* _Records supplied_:
BEGIN

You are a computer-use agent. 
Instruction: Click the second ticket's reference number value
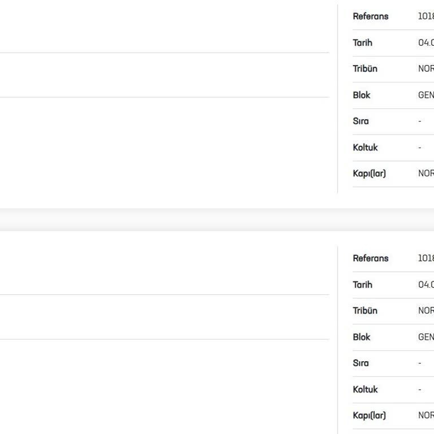click(426, 258)
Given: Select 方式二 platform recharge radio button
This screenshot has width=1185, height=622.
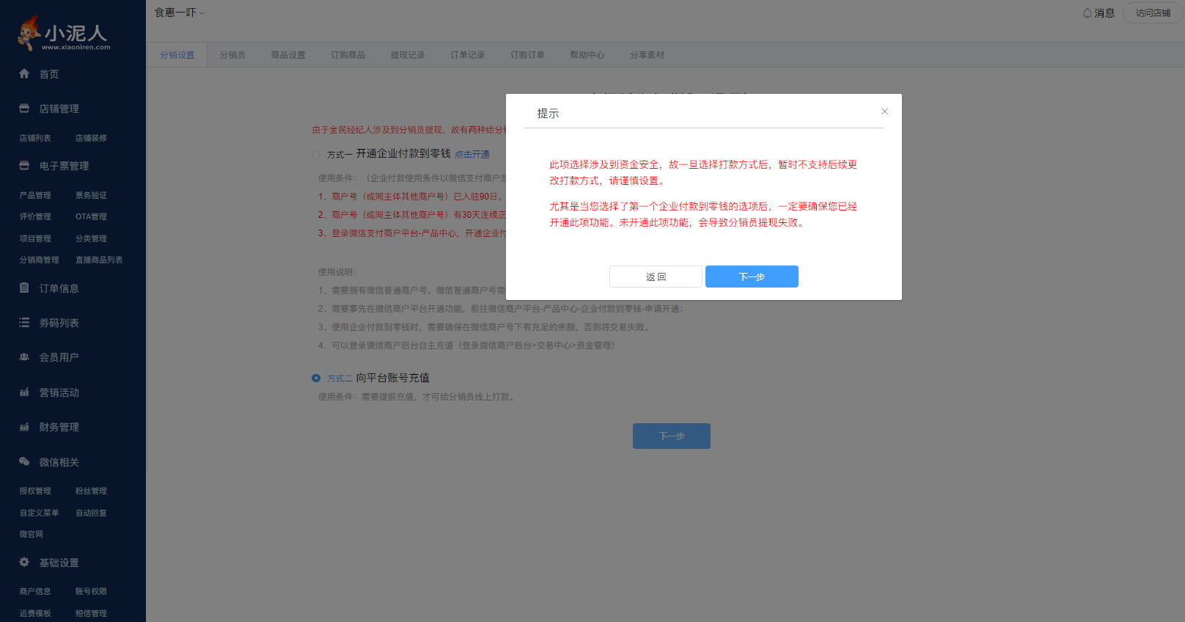Looking at the screenshot, I should click(x=316, y=378).
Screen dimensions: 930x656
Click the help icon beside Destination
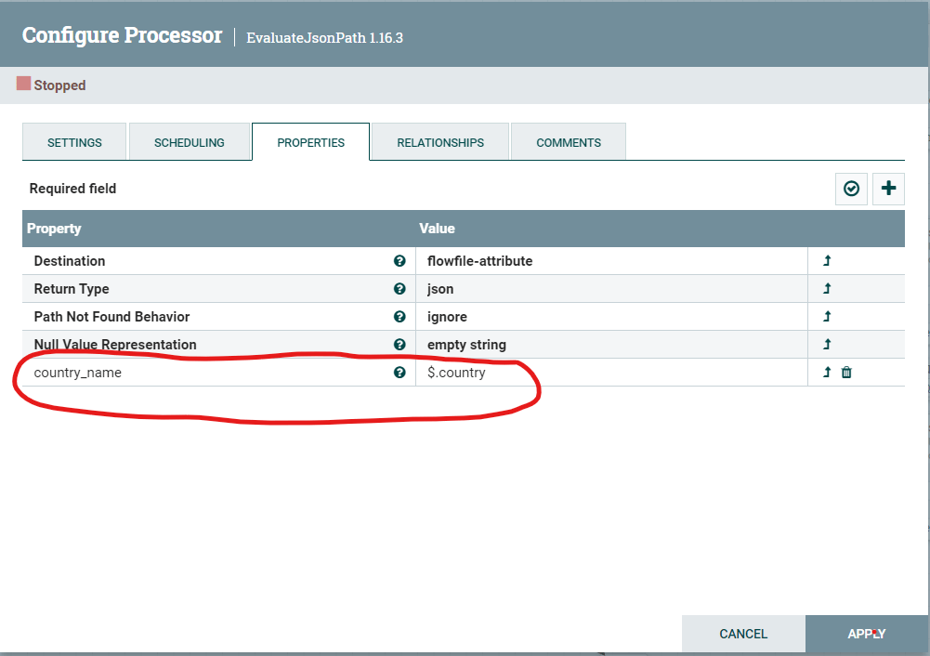400,261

END

* _Exercise prompt_:
Write the material out again exactly. Do not include the pictures.

* _Exercise answer_:
You are a computer-use agent. 
Instruction: Click the second ticket's reference number value
click(426, 258)
Given: Select 方式二 platform recharge radio button
This screenshot has width=1185, height=622.
Looking at the screenshot, I should click(x=316, y=378).
Screen dimensions: 930x656
Click the help icon beside Destination
400,261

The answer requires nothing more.